Quisicosas

Cuando yo no sea yo, ámame

A veces el yo respira simplemente a través de los gestos de los que nos aman

Pocos hombres son capaces de engatusar a su propio cerebro. El matemático John Nash se hizo casi más famoso por el pulso con su esquizofrenia paranoide que por el premio Nobel. Se empeñó en deslindar delirio y realidad y acabó aprendiendo a despreciar sus alucinaciones. He sido testigo dos veces de esta batalla impresionante. La primera vez, cuando entrevisté al brillantísimo Pablo Pineda, un hombre con síndrome de Down que ha estudiado en la universidad. Pablo vive la paradoja de una discapacidad y una mente privilegiada. Sabe que no es objetivo con las emociones, por ejemplo, y te cuenta cómo ha de tener cuidado con las películas porque se echa a llorar «por mi síndrome down».

Ahora he vuelto a sentir esa desconcertante admiración por la autoconciencia al conocer a la actriz Carme Elías, que acaba de publicar un libro sobre la evolución de su propio alzheímer y se interrumpe cuando conversa porque le falta alguna palabra o trastabilla porque ha olvidado lo que le preguntaste. Carme llama «Al» a la enfermedad que se va «comiendo trozos de su propio cerebro» y que acabará aislándola. Esta mujer bella de 72 años comenzó por experimentar un raro pánico escénico y acabó por olvidar los papeles.
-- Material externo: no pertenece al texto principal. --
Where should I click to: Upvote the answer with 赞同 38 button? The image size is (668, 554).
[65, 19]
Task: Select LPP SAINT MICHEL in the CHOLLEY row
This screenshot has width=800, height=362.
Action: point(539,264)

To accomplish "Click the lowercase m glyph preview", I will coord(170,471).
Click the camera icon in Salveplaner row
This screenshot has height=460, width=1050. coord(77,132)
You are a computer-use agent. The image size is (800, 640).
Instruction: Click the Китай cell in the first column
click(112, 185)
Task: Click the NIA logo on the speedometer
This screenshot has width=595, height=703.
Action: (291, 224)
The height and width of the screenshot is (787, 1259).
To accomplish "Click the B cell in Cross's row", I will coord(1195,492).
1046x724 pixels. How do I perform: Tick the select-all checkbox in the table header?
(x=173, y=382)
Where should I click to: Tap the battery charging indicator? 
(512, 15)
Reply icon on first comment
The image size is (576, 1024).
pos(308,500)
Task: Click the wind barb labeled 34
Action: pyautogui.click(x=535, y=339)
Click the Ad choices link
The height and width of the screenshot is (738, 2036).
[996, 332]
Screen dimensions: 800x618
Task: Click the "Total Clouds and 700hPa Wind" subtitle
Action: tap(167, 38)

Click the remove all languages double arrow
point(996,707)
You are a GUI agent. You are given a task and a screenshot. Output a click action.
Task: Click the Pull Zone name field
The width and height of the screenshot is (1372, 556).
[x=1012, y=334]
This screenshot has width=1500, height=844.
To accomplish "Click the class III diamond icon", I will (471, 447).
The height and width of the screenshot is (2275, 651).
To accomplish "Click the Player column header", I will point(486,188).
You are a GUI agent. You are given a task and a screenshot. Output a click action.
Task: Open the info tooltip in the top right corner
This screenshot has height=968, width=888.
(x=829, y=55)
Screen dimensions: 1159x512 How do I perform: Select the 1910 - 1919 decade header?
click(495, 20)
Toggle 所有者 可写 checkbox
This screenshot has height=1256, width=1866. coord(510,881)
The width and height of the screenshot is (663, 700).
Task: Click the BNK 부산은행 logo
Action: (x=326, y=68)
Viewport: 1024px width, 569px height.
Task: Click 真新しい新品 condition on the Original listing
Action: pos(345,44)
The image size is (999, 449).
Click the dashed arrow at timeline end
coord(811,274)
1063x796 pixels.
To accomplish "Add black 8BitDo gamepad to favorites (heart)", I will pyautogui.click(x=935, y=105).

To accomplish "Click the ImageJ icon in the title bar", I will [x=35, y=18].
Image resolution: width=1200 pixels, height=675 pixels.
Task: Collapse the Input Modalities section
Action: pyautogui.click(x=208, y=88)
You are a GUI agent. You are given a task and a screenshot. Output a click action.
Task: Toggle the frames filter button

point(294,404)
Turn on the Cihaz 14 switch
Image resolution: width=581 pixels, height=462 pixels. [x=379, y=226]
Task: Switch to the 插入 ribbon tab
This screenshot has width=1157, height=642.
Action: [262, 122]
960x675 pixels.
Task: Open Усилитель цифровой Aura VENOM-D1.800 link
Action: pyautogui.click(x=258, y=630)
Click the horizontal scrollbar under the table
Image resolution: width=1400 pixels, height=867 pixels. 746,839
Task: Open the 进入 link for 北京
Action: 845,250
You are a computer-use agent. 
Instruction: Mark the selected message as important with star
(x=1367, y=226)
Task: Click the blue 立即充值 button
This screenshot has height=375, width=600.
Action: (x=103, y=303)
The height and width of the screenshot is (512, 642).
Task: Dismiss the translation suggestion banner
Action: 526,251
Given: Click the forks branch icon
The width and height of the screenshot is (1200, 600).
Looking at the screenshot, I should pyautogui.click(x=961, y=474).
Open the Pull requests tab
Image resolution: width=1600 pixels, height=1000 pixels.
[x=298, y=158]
A pesar de ello pasea, cocina y promociona esta primavera el texto: «Cuando yo ya no sea yo». Me ha llenado de tristeza que pida su propia muerte y solicite que su familia le aplique la eutanasia cuando los deje de reconocer. Lo razona explicando que no merece la pena vivir sin la propia identidad. Desde que hablé con ella vengo dándole vueltas a lo que sea el yo. Me pregunto si un paralítico cerebral es o no él mismo. O si lo era Nash en pleno delirio, cuando estaba convencido de que los alienígenas le enviaban mensajes a través de los periódicos. Al fin he consultado con un amigo que ha cuidado a su madre hasta la muerte, justo con alzheímer. Este hombre ejemplar se ha quedado pensando sobre el título de Elías y me ha contestado que el yo es un misterio, que su madre, completamente ausente, seguía conservando la mirada de compasión hacia los ancianos y los niños, «tan suya». Al parecer, seguía siendo ella misma sin conocer. Después, una de mis mejores amigas me ha hablado de su madre demenciada: «Ella no sabe cómo se llama, pero, Cristina –ha enfatizado– yo sí lo sé». A veces el yo respira simplemente a través de los gestos de los que nos aman. Creemos erradamente que el yo es independencia y es, simplemente, el gesto de amor de Otro.